**TASK TO COMPLETE**
Answer with the exact lines of the following material from the one containing "The image size is (1620, 909)." through the one containing "Click the green checkmark", both end lines included.

**DATA FOR THIS TASK**
┄┄┄┄┄┄┄┄┄┄

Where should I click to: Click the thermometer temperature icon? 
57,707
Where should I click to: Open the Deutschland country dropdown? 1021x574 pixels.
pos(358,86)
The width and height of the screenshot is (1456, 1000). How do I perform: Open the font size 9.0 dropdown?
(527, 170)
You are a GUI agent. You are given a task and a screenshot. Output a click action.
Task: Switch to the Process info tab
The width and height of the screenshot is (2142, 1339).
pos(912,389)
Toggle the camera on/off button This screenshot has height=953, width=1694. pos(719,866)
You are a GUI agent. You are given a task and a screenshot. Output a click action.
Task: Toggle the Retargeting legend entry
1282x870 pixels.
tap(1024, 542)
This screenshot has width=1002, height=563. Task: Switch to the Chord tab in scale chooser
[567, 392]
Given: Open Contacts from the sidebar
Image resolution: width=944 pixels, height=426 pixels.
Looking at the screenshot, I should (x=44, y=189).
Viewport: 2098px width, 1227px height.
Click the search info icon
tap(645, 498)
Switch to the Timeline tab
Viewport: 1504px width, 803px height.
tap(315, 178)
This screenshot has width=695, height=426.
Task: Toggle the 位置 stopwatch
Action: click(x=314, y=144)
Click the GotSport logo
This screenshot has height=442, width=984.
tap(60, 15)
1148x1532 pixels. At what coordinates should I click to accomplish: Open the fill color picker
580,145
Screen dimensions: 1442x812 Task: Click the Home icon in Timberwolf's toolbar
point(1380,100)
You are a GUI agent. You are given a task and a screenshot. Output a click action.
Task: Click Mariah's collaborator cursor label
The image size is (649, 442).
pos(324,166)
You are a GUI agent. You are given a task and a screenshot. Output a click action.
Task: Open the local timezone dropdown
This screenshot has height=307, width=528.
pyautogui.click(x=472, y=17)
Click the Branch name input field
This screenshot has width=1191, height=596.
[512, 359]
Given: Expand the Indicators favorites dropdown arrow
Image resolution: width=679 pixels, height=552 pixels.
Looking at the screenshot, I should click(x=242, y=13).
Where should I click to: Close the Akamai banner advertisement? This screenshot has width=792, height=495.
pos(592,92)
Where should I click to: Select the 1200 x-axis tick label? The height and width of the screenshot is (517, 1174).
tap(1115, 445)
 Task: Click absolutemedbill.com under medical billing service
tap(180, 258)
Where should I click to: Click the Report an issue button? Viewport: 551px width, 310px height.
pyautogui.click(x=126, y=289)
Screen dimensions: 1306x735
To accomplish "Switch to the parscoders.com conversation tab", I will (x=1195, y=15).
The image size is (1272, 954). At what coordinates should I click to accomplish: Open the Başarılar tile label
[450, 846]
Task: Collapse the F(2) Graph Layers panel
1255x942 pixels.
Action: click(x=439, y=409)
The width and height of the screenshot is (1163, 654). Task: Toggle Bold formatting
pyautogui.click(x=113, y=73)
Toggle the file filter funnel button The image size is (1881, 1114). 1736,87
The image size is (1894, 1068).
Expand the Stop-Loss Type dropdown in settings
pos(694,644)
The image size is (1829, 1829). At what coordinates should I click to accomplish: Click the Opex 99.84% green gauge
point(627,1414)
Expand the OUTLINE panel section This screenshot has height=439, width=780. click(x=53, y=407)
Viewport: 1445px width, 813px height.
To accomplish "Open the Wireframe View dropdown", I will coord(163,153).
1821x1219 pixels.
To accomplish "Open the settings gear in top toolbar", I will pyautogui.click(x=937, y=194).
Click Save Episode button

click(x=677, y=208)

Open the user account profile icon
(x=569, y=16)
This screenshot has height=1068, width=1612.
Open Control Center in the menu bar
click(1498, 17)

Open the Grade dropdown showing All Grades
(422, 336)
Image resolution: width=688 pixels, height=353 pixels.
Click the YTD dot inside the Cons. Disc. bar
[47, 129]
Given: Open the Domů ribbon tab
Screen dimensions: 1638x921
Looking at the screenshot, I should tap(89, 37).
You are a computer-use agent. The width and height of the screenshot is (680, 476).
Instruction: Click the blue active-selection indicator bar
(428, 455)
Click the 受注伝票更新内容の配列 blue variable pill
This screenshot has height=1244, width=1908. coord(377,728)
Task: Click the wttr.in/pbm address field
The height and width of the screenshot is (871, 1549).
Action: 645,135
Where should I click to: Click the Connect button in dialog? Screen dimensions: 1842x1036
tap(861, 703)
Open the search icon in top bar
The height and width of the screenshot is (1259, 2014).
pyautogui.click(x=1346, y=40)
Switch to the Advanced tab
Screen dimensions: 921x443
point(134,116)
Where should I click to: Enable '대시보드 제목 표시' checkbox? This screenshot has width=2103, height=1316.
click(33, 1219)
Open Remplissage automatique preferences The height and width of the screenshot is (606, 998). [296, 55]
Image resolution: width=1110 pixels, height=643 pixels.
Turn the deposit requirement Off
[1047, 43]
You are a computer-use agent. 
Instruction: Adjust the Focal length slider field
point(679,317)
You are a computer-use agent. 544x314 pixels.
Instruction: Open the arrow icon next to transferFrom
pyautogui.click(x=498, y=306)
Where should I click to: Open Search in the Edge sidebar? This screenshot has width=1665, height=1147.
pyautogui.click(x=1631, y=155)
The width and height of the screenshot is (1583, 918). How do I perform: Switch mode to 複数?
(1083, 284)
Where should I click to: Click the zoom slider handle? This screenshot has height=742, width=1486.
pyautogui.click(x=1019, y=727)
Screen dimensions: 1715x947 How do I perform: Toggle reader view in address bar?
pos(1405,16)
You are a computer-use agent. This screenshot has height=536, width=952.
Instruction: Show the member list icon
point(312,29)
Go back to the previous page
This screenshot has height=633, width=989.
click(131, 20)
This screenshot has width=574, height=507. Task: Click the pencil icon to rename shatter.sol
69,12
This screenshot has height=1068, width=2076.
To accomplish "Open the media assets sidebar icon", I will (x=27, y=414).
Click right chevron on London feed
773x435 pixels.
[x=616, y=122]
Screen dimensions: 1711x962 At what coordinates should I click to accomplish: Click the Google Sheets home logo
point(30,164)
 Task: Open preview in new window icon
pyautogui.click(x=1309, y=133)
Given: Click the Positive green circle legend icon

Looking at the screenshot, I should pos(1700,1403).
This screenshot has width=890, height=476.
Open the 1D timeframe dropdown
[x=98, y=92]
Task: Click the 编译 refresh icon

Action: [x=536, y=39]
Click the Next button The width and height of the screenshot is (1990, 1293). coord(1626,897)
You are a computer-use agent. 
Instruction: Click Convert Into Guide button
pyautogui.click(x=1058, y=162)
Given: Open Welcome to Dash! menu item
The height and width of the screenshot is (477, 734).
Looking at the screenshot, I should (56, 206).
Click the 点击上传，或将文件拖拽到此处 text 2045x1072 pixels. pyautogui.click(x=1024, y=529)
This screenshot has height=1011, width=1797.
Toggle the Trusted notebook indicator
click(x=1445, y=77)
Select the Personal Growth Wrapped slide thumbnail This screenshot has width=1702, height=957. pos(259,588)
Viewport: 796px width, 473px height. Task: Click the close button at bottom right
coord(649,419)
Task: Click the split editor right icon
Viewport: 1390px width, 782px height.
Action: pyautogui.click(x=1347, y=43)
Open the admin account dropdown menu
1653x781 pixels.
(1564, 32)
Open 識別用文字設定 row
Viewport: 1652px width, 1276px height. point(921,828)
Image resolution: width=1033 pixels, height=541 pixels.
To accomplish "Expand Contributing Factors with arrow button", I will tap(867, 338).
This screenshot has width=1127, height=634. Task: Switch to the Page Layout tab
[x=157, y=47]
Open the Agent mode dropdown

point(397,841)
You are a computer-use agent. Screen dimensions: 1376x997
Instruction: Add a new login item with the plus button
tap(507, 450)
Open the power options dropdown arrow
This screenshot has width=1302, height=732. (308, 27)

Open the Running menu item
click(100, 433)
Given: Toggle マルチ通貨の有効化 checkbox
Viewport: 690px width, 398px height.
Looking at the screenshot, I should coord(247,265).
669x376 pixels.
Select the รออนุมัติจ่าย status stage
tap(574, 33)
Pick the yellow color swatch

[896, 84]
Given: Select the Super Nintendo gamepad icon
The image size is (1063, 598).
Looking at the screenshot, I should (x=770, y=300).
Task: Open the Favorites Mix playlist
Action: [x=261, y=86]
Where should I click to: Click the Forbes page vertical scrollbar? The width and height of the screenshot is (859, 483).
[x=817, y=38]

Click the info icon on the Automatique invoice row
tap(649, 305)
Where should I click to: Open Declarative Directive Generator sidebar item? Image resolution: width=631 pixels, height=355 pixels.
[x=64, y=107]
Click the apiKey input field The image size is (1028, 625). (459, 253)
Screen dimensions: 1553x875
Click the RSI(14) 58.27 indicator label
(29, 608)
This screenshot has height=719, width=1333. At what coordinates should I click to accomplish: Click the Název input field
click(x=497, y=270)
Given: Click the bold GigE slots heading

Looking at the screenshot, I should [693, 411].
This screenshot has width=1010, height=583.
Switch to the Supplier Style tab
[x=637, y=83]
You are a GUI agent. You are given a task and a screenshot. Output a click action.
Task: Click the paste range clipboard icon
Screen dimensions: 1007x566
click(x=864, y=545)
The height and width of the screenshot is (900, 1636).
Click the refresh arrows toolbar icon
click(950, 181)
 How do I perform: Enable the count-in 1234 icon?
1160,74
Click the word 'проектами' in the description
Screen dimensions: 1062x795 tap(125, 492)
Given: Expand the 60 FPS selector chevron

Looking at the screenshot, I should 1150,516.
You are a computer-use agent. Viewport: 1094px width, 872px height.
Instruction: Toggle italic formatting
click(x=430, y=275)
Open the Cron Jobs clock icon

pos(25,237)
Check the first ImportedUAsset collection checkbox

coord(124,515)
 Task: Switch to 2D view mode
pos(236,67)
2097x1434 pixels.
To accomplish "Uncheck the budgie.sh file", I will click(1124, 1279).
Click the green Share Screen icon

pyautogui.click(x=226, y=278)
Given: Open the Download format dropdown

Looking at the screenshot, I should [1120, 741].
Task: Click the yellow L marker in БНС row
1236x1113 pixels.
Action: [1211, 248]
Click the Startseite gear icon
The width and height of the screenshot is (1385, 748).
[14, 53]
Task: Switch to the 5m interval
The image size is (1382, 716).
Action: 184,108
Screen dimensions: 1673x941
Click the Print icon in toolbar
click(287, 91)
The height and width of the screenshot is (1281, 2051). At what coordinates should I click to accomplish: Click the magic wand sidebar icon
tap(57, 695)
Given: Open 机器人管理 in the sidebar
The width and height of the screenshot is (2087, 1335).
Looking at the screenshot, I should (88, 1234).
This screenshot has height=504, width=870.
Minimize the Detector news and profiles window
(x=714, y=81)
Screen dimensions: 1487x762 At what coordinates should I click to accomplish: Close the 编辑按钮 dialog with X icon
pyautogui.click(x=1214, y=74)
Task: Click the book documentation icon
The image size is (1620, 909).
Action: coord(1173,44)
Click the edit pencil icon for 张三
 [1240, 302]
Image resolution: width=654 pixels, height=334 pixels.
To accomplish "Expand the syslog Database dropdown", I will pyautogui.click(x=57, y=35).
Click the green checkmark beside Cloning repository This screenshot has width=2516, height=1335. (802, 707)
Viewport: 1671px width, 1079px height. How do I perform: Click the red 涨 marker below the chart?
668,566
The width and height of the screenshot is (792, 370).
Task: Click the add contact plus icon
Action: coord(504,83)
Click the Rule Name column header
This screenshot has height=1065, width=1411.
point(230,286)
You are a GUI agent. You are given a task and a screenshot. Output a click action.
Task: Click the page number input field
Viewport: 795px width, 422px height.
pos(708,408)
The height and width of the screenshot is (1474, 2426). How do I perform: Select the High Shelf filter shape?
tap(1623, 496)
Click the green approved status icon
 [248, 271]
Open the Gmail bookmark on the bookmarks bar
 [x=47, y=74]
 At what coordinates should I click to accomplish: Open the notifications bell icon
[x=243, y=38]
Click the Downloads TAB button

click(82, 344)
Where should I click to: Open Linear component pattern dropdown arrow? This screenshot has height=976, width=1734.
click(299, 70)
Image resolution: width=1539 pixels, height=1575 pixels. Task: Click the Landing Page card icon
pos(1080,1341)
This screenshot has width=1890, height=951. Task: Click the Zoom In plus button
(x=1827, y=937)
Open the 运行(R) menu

┄┄┄┄┄┄┄┄┄┄

**FINISHED EXERCISE**
The image size is (1620, 909).
Action: coord(1173,44)
Click the edit pencil icon for 张三
 [1240, 302]
Image resolution: width=654 pixels, height=334 pixels.
To accomplish "Expand the syslog Database dropdown", I will pyautogui.click(x=57, y=35).
Click the green checkmark beside Cloning repository This screenshot has width=2516, height=1335. (802, 707)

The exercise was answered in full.